In 1965 the nation’s first community health centers were launched as a small demonstration program as part of the President Johnson’s Office of Economic Opportunity. With roots in the both the civil rights movement and the War on Poverty, the earliest health centers had as their mission no less than using the health care system to change the health and lives of their communities’ residents.
Since their early days, health centers have flourished as perhaps few would imagine. By 2008, more than 1200 health centers, including health centers specializing in health care to migrant farmworkers, homeless persons, and public housing residents operated in over 7500 sites and provided health care to 17 million medically underserved patients throughout the 50 states, the District of Columbia, and the U.S. territories.
Today health centers have become part of the nation’s primary health care foundation, distinguished by their mission to community, the quality of their care, their affordability and accessibility to all community residents, and perhaps most uniquely, their community governance. All health centers have governing boards more than half of whom are patients of the health centers.
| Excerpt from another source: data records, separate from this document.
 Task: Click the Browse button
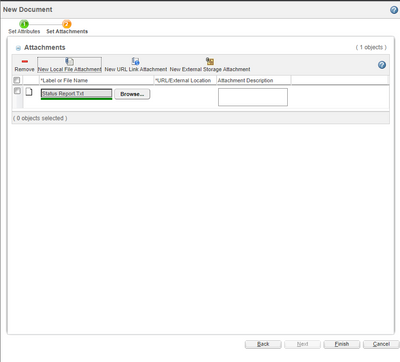pos(132,94)

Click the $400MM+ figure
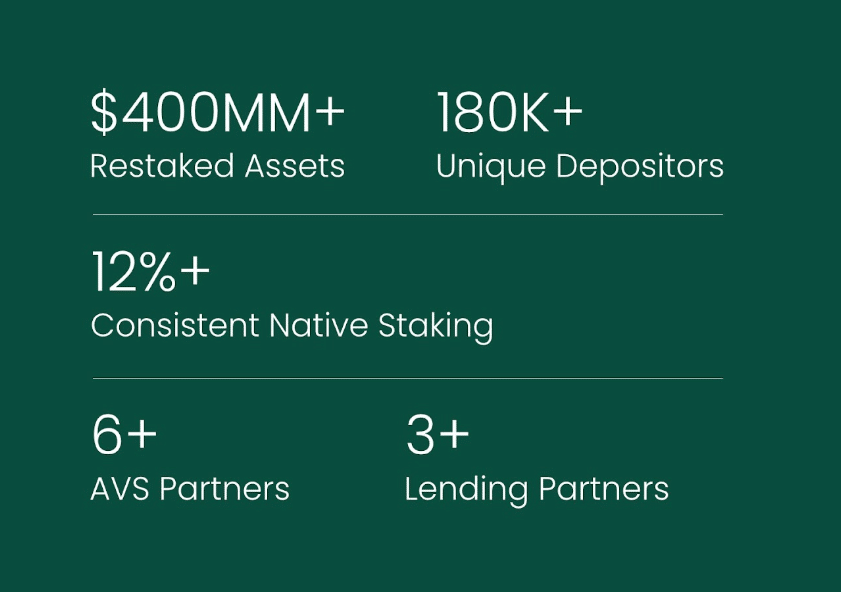[x=218, y=113]
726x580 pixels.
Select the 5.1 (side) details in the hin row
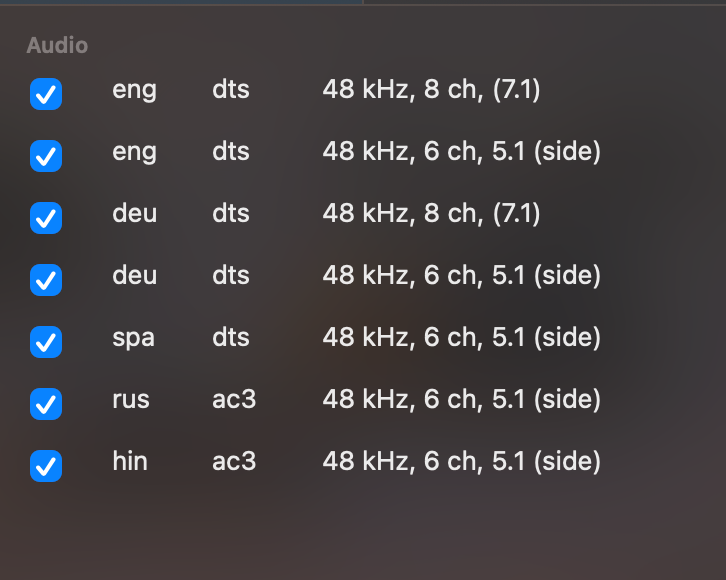tap(462, 462)
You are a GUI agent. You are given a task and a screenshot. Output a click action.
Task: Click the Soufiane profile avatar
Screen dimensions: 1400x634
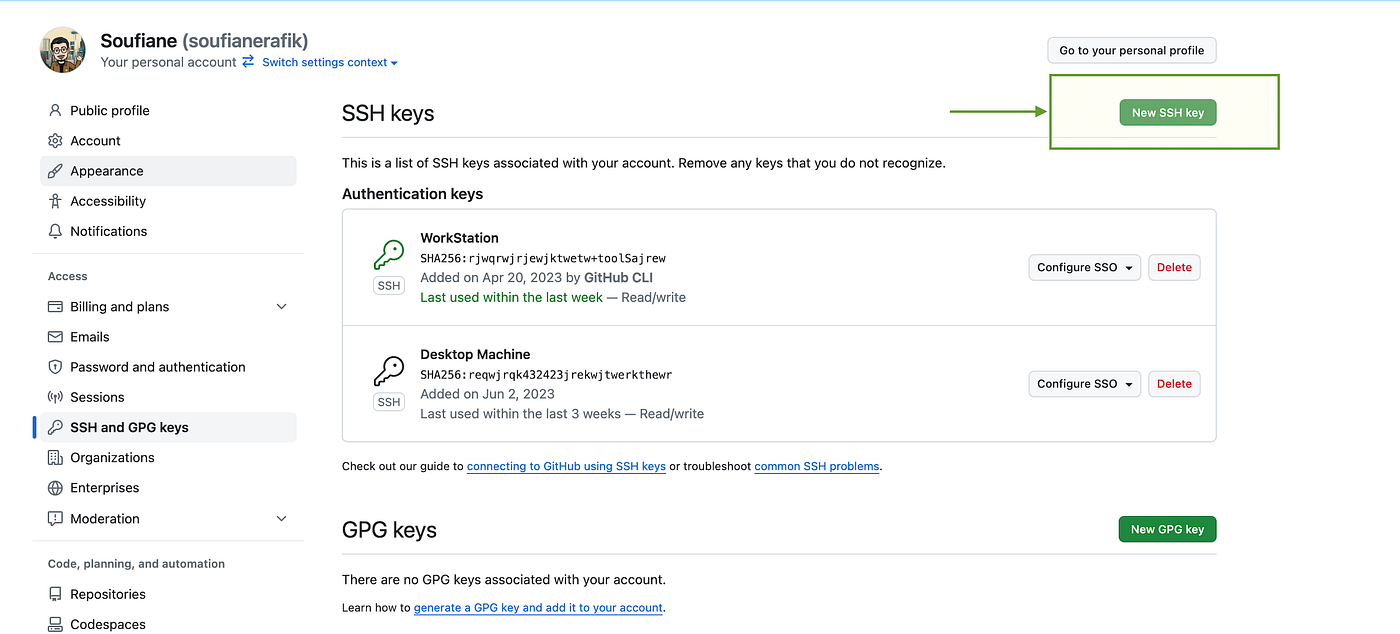pos(63,50)
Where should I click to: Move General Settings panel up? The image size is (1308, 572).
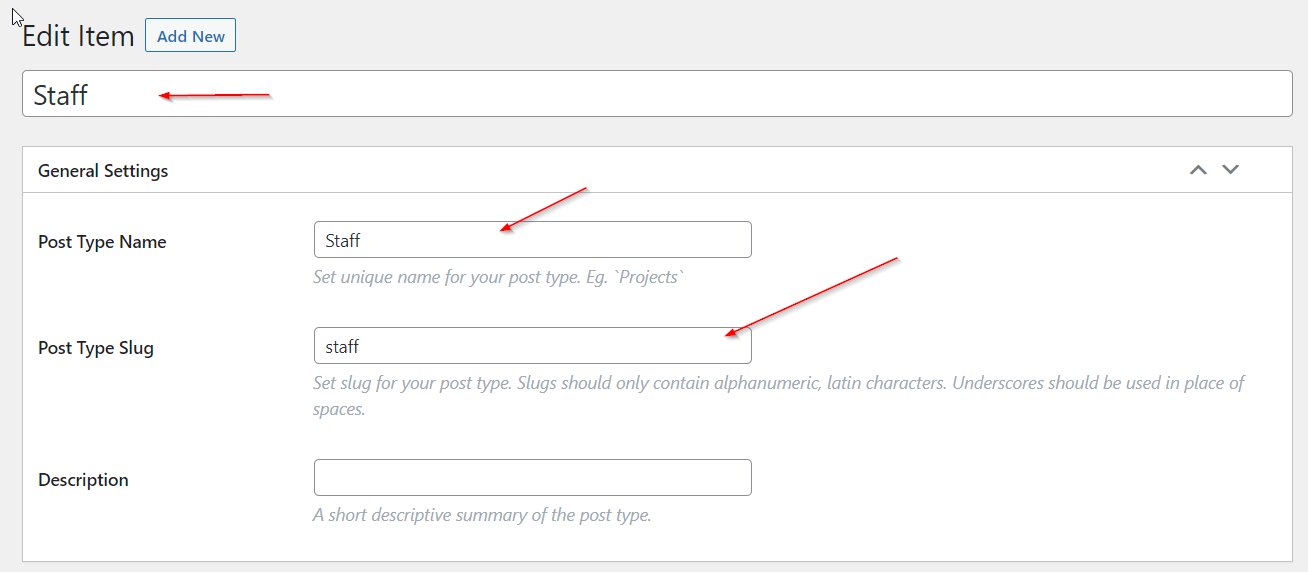1198,170
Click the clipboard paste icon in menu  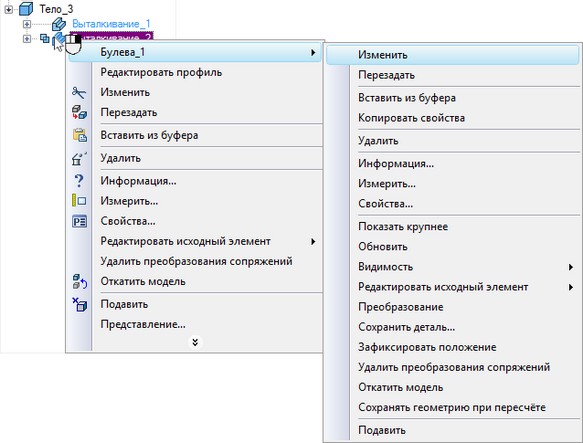coord(80,135)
Every health center is an embodiment of its community’s aspiration for better health and health care, and CHroniCles aims to honor health centers by creating a special place that allows each health center to tell its history in its own voice and in a way that allows the entire nation to pay a visit. The project is a special partnership of the RCHN Community Health Foundation, The National Association of Community Health Centers and the Geiger Gibson Program in Community Health Policy at the Milken Institute School of Public Health and Health Services at The George Washington University.